Lubuska policja apeluje o kąpiele "z głową". W tym roku utonęło już 9 osób.
Latem policjanci kontrolują nie tylko drogi, ale także kąpieliska. Rzecznik prasowy lubuskiej policji przypomina, że bezpieczeństwo nad wodą zależy w dużym stopniu od nas samych i zaleca korzystanie z miejsc dozorowanych przez wykwalifikowanych ratowników. - Lubuska policja od początku sezonu letniego zajmuje się monitorowaniem akwenów wodnych. Policjanci sprawdzają, czy dzieci przebywają pod opieką dorosłych, a osoby wchodzące do wody nie piły wcześniej alkoholu - tłumaczy kom. Sławomir Konieczny.
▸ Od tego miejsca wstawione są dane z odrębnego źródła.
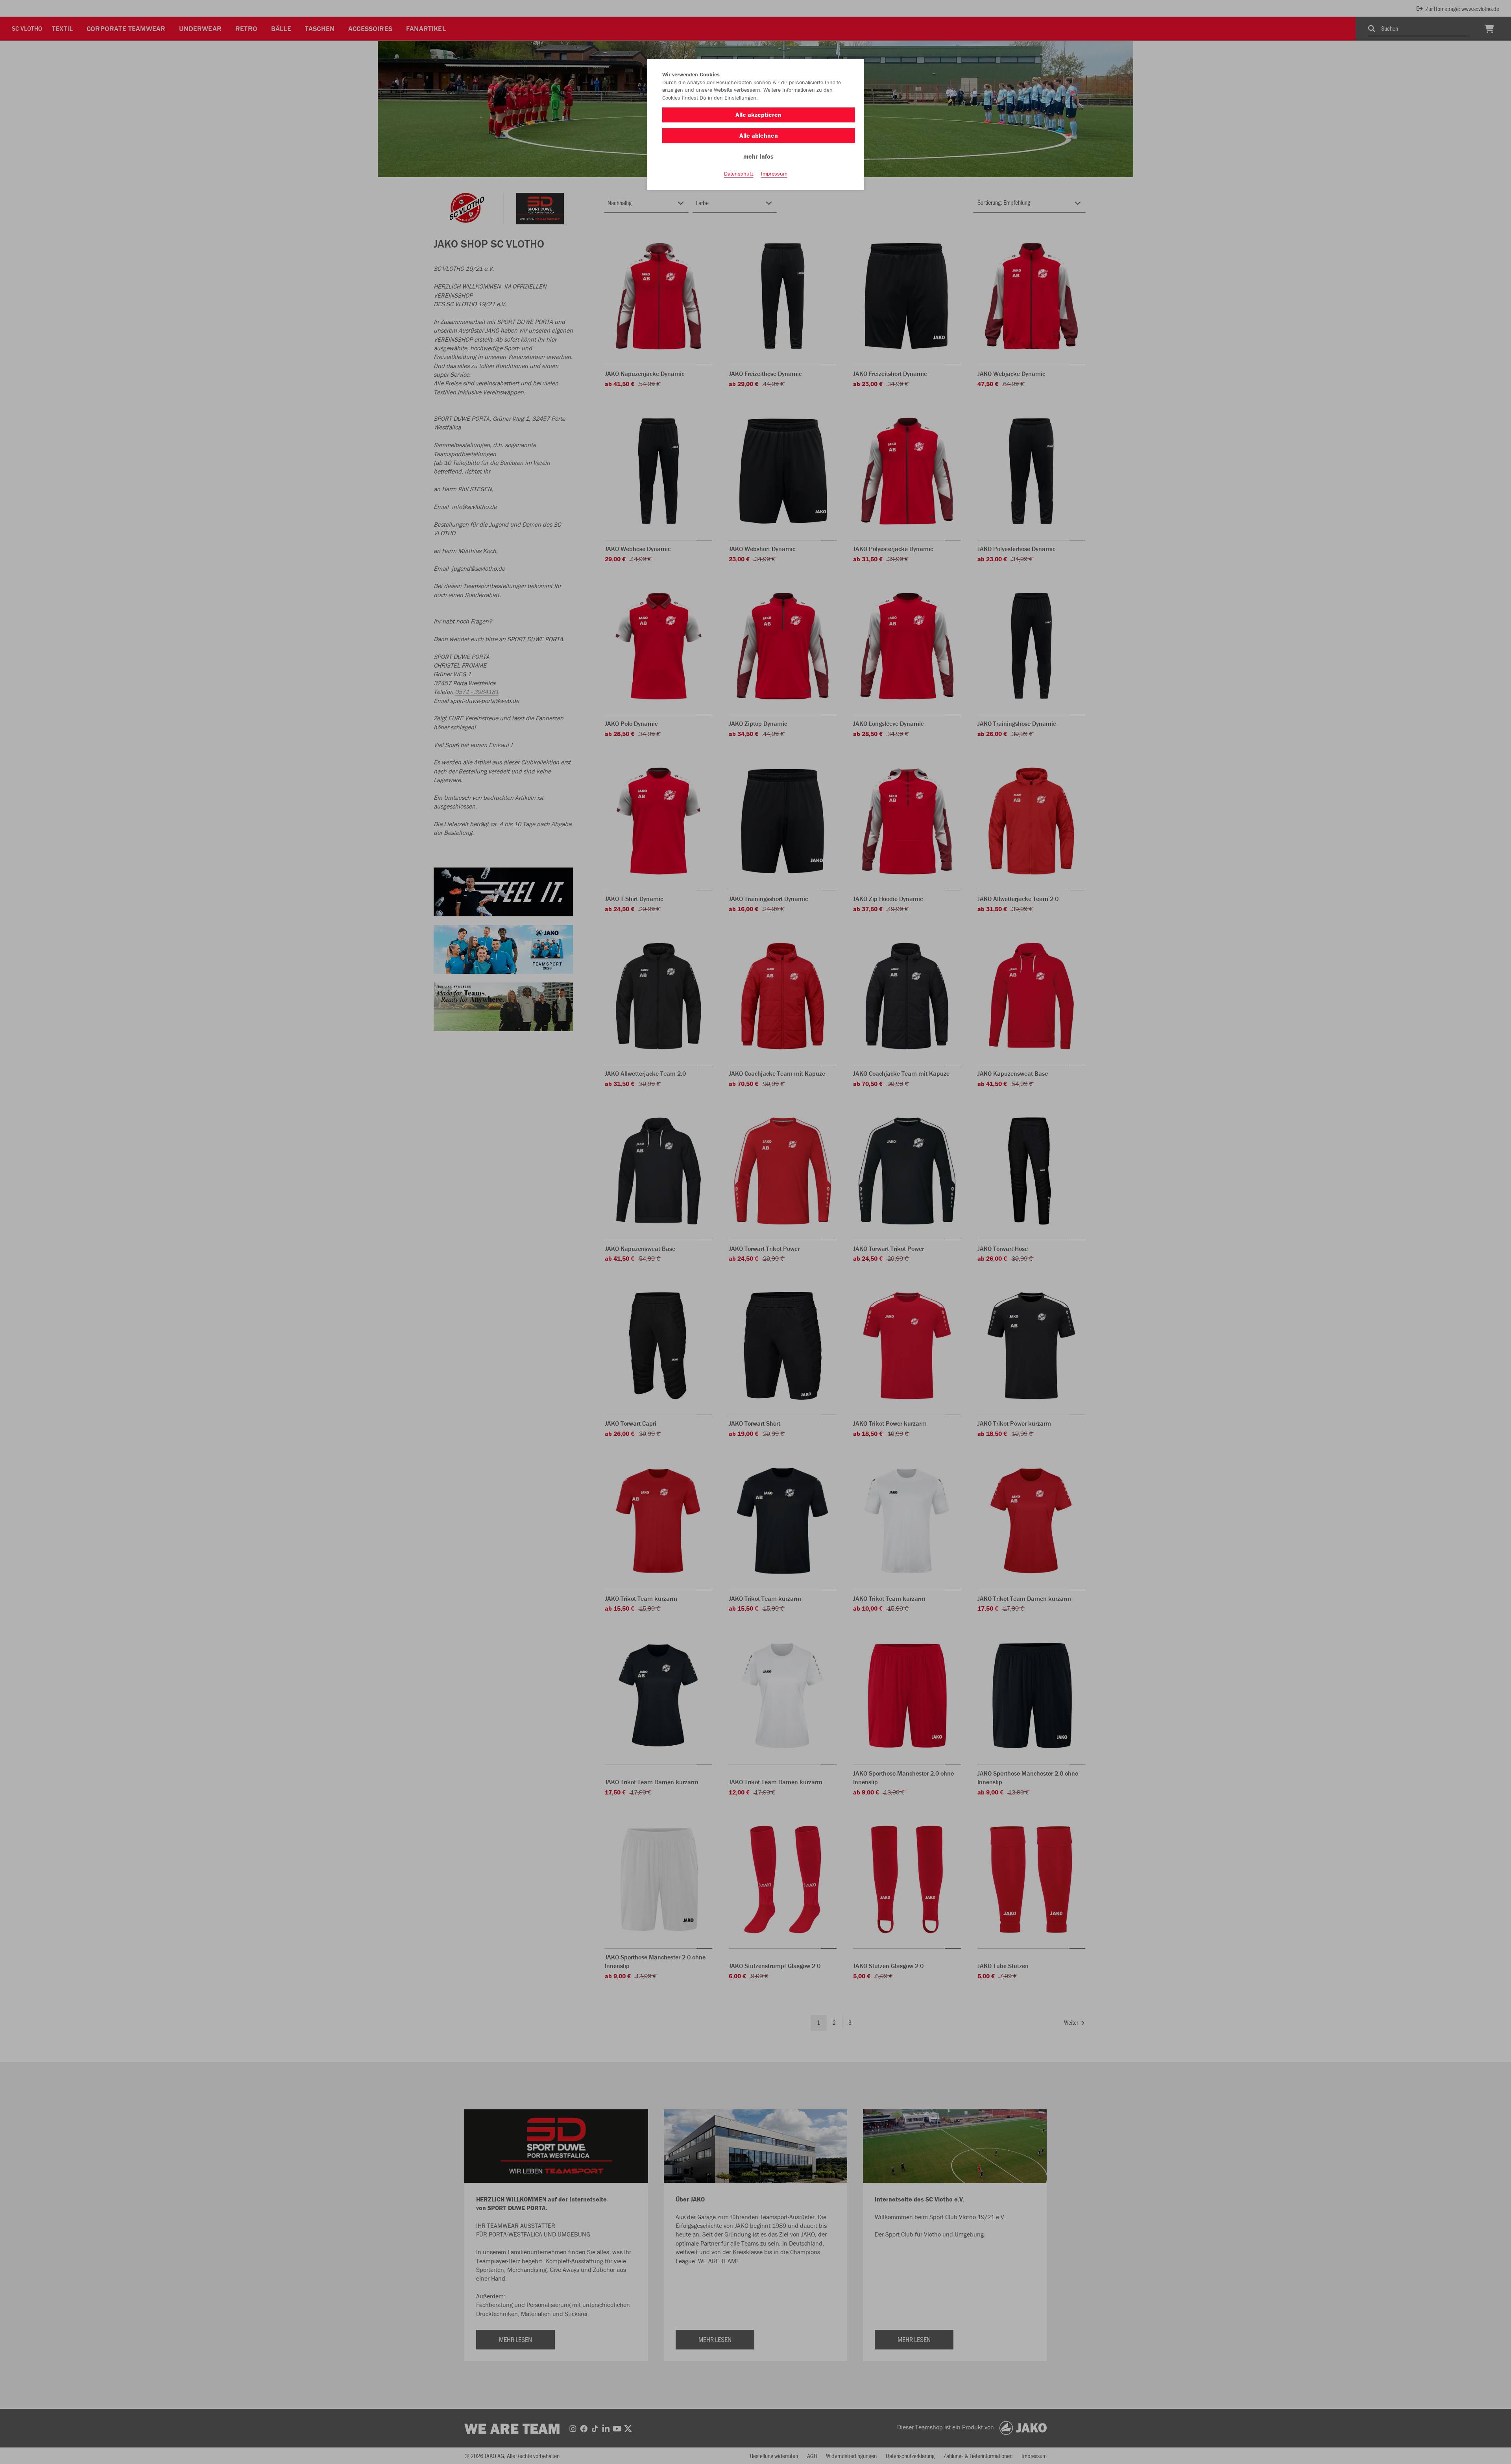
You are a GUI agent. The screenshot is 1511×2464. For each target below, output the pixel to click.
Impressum (774, 173)
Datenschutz (739, 173)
Policja kontroluje też „dzikie kąpieliska”. - Szczególną uwagę zwraca się na to, czy w miejscach takich nie przebywają osoby najmłodsze. W przypadku, kiedy policjant natrafi tam na osoby nieletnie, może powiadomić o tym prawnych opiekunów - wyjaśnia S. Konieczny.
W województwie lubuskim w tym roku odnotowano 9 utonięć. - Jest to mniejsza liczba niż przed rokiem, jednak ryzyko wzrasta w momencie pojawienia się upałów. Pamiętajmy, by wchodzić do wody w obecności innych. Należy unikać miejsc szczególnie niebezpiecznych - z niezbadanym dnem, grząskim gruntem - przypomina rzecznik.